In the penultimate article in the series of Customer Service Strategies, Paul Cooper argues that it is important to address the right metrics.
A short while ago Call Centre Helper wrote an excellent article on the Top 10 most important contact centre metrics, as currently used by you, and I’d say he was spot on in his listing. Just to remind you, here is the list:
- Quality Scores
- First-Time Call Resolution
- Customer Satisfaction
- Service Level
- Average Handling Time
- Right Party Connects
- Net Promoter
- Forecast Accuracy
- Revenue Per Call
I would also say, however, that, in many cases, I have observed that these can also be a hindrance, not a help.
I don’t mean any one of them specifically. What I mean is that, in many contact centres, measurement is being done for the sake of it, rather than to learn and improve.
Too many computer-generated metrics
This is being made worse by modern technology, where the ability to analyse things to death can also haemorrhage good and clear decision making and change.
For example, why do organisations carry out customer satisfaction surveys?
- To please the bosses? Well, isn’t that just the fear motive coming through?
- To get self-gratification? In this one I just see conceit.
- To please staff? Well, I find that very patronising.
Actually, there is only one good reason to do customer satisfaction surveys – to learn about what you need to improve, and then to improve it.
Surveys should be done regularly, in the same format, and with questions that matter to the customer, not just the organisation. Too many of these surveys, especially those silly cards in hotels etc. are about the hygiene factors – was it clean? did we smile? and the like.
What really matters to the customer?
This isn’t what matters to the customer, who sees these as the superficial side of good service. A clean room/bathroom that is so small that you can’t turn round in it, with a hard bed, not enough pillows and constant noise outside may tick the boxes the hotel wants to hear, but does nothing for customer satisfaction.
Recently I went through Stansted Airport. The security checking was its usual self. There was a lady at the other end who had a list of 10 questions. Nine of them were the hygiene ones – were they polite, did they get you to take your shoes off, etc. I answered each one truthfully, with 8-10 scores. The last question was how had I ‘enjoyed’ the whole experience, to which I answered ‘zero’. She was taken aback and couldn’t understand the response. I’m sure you all do.
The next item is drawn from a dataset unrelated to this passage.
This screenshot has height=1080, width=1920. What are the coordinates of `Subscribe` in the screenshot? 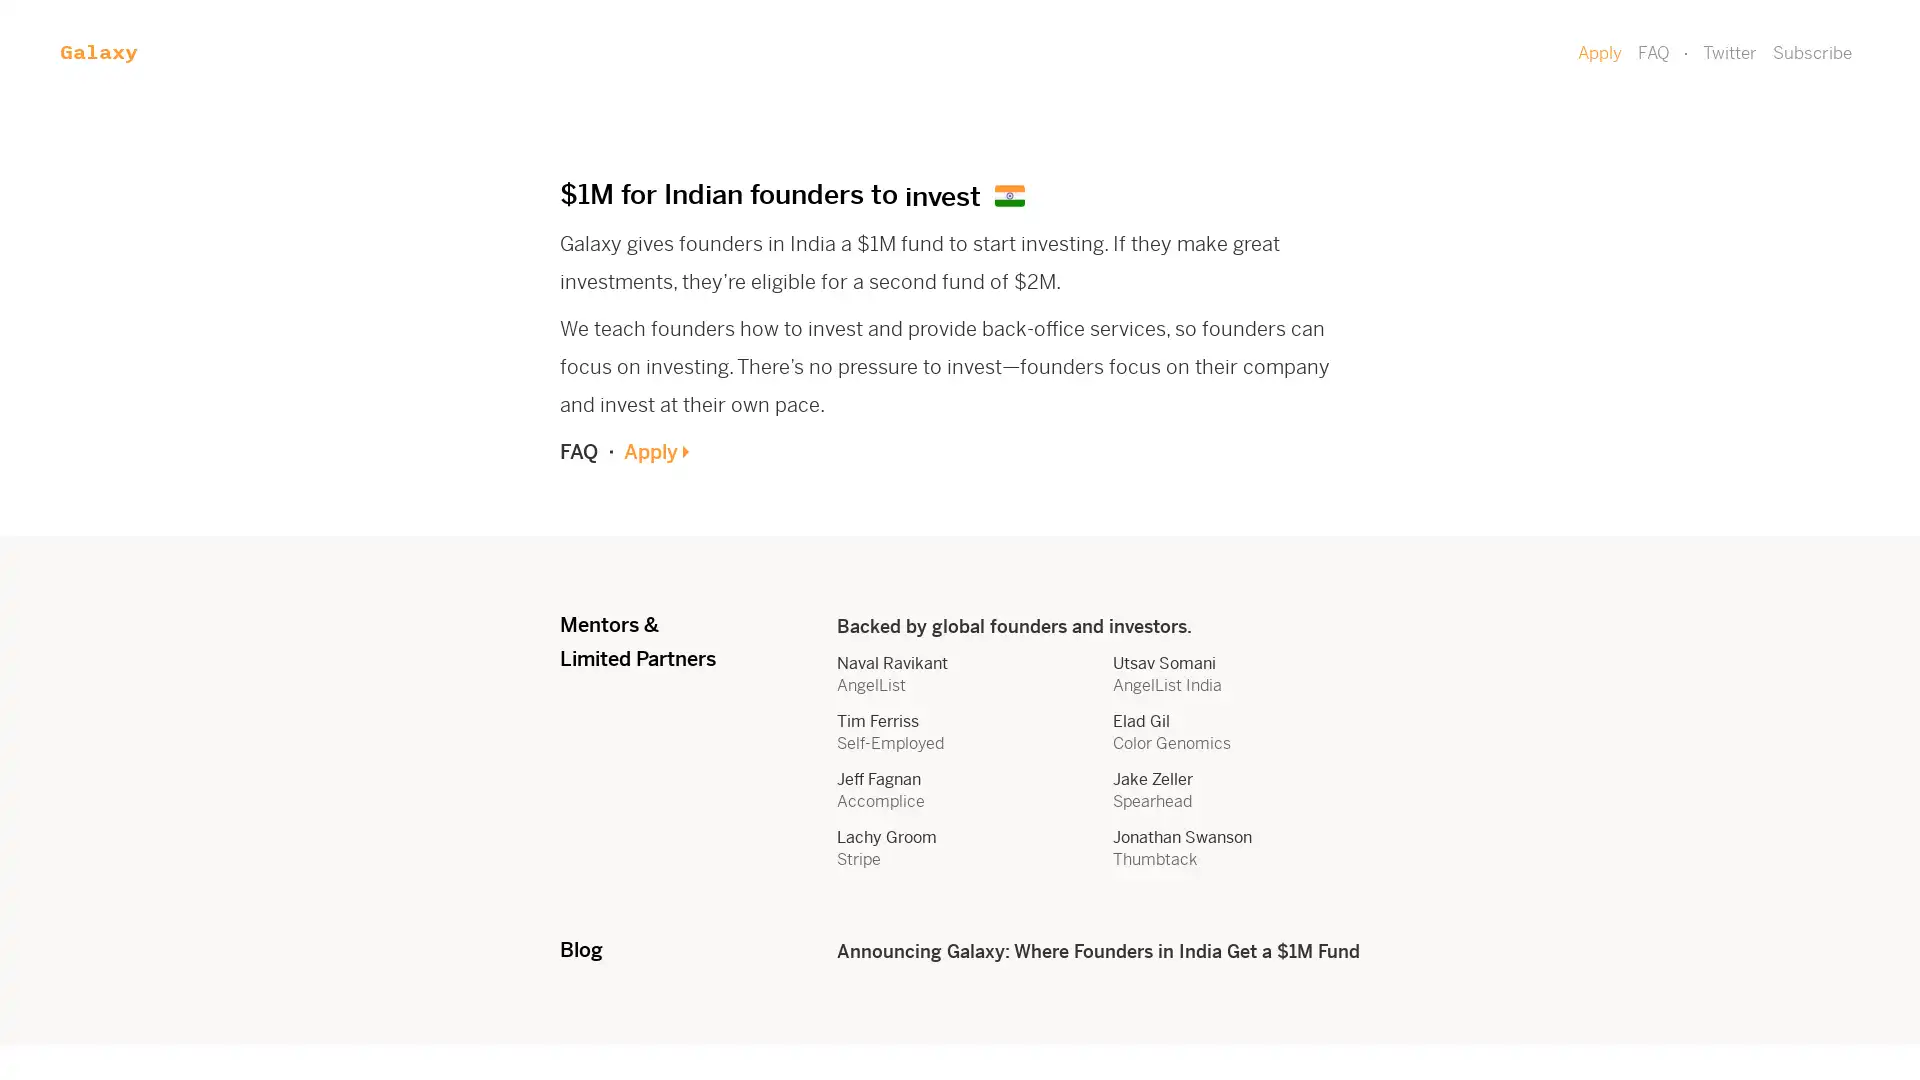 It's located at (1726, 59).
Most measurements are dependent on the targets set
Another point that I want to make is that monitoring and measuring things is all very well, but most measurements are dependent on the targets set. In these cases, I have a problem again with many organisations.
Suppose on a particular measurement – first-time resolution, for example – the team makes 92%. Management, predictably, will then raise the target to, say 93% and away we go again. Why? Where’s the science in that? Surely the only acceptable target is 100%, but an intelligent organisation will go further, and measure things in such a way as to be able to explain why this isn’t always hit, and then introduce changes to make it more likely. After all, if an airline pilot had any other target than 100% for landings and take-offs, I don’t think we’d be flying with that company!
The golden rules
So, the mantra must be to:
- Measure the right things, not the easiest things.
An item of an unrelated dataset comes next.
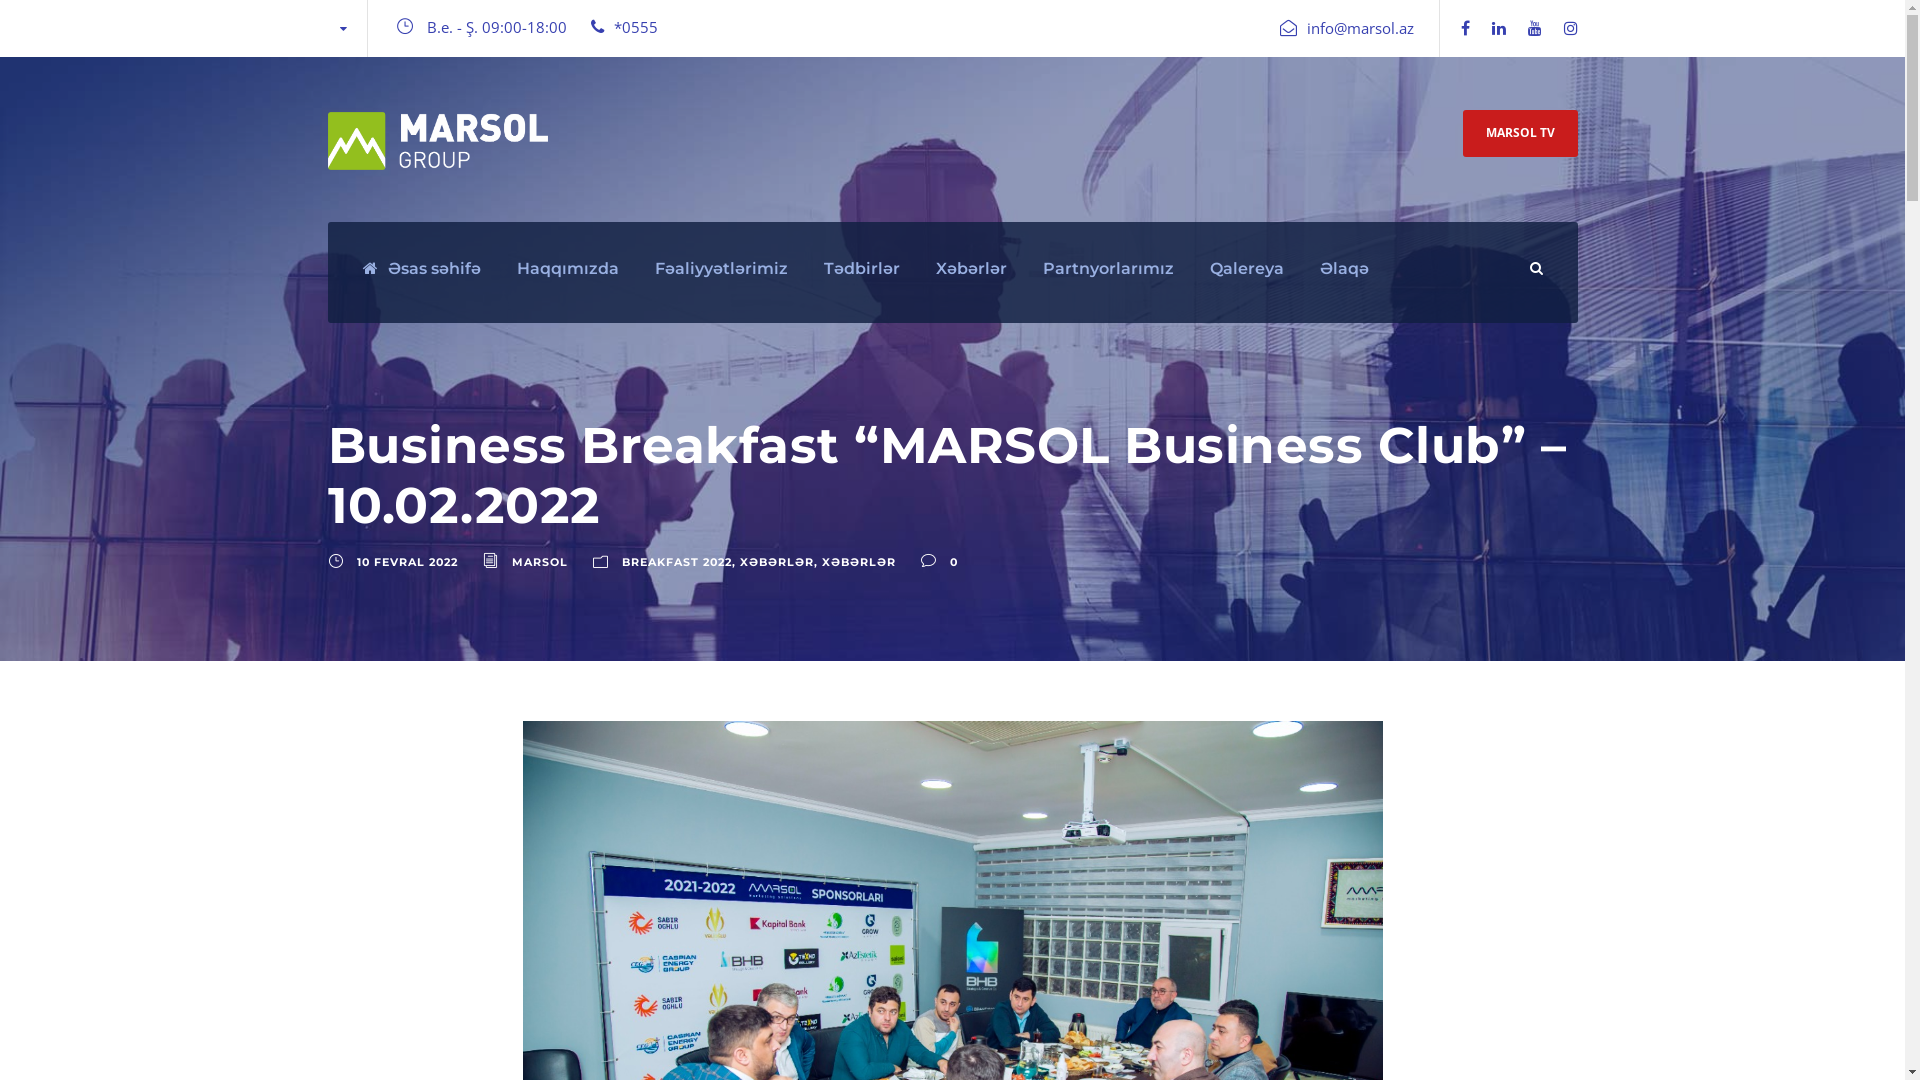 The width and height of the screenshot is (1920, 1080). I want to click on 'youtube', so click(1526, 27).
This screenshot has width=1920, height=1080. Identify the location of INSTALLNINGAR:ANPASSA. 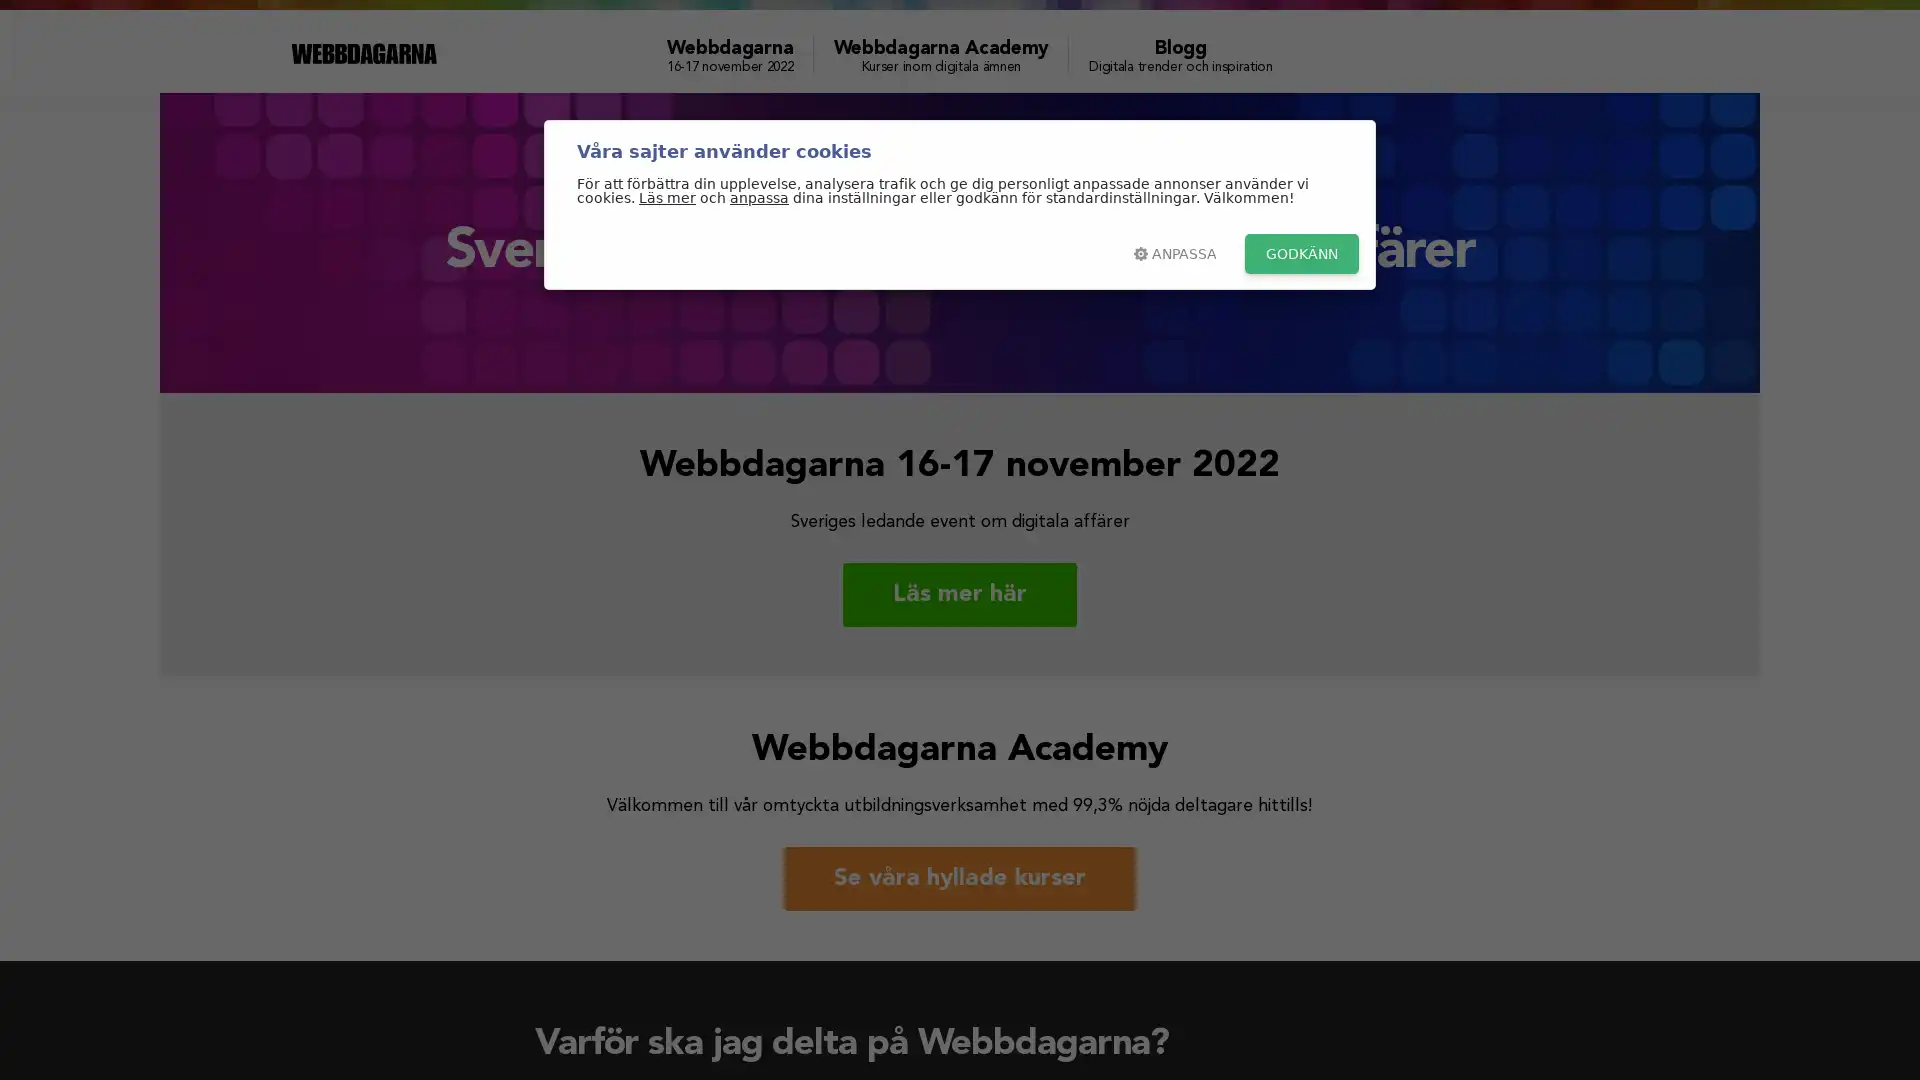
(1175, 253).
- Only measure things that will be reviewed/analysed, leading to actions being taken.
- Measure what is relevant to the times and the needs: this should change over time.
- However, measuring and comparing the same things over time is much better than just a one-off view/comparison, as trends can be observed and learned from.
I do believe that it is nearly always essential to measure employee and customer satisfaction/delight, and learn from the results. However, don’t mix this up with measuring loyalty – for that a metric like Net Promoter Score is far more relevant.
Benchmarking, also, can be a key part of your measurement programme. Learning from other sectors can often be much more beneficial than same-sector comparisons, as one can see new ways of approaching issues and problems.
Sometimes more is less
When I was doing the judging for awards programmes I saw some excellent measurement systems that were used intelligently to improve organisations.
One of the best quotes I picked up at the time was the following, which is a good lesson for us all to ponder:
“We stopped over-controlling the amount of time advisors spent on the telephone. Average call handling time went up 10 seconds, but overall call volume went down 10% due to improved call resolution!” – A major credit card contact centre.
Sometimes, taking something out is better than putting something in.